At t=0, a flywheel has an angular velocity of 4.7 rad/s, a constant angular acceleration of -0.25 rad/s^2, and a reference line at θ(t=0)=0 rad.
Assuming the motion proceeded similary at times before t=0, at what negative time was the reference line at θ=-10.5 rad?

Based on this question I'm assuming that acceleration is still -0.25 rad/s^2 and angular velocity is still 4.7 rad/s.

Θf = θi + ωit + 1/2αt^2 is the equation I was planning on using to find time. However I'm confused as to what I should consider the final radians and final velocity. Should it be at θ=0 with final velocity at 4.7 rad/s?

 

[OlderDan]

At t=0, a flywheel has an angular velocity of 4.7 rad/s, a constant angular acceleration of -0.25 rad/s^2, and a reference line at θ(t=0)=0 rad.
Assuming the motion proceeded similary at times before t=0, at what negative time was the reference line at θ=-10.5 rad?

Based on this question I'm assuming that acceleration is still -0.25 rad/s^2 and angular velocity is still 4.7 rad/s.

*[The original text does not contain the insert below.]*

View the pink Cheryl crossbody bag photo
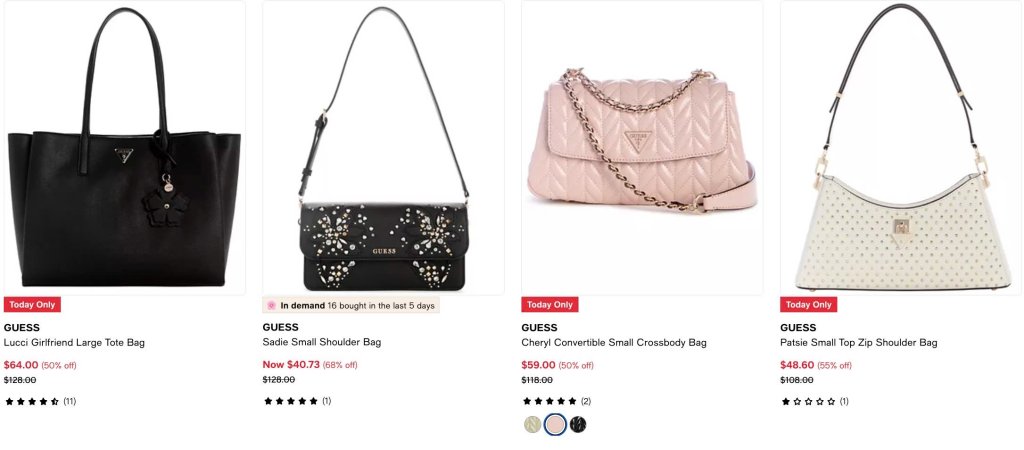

Θf = θi + ωit + 1/2αt^2 is the equation I was planning on using to find time. However I'm confused as to what I should consider the final radians and final velocity. Should it be at θ=0 with final velocity at 4.7 rad/s?

When you write
Θ = θi + ωit + 1/2αt^2
you are effectively saying that α is a constant and that
ω = ωi + αt
So
θi is the value of Θ when t = 0
ωi is the value of ω when t = 0
Putting those values into
Θ = θi + ωit + 1/2αt^2
allows you to find Θ at any other time (positve or negative)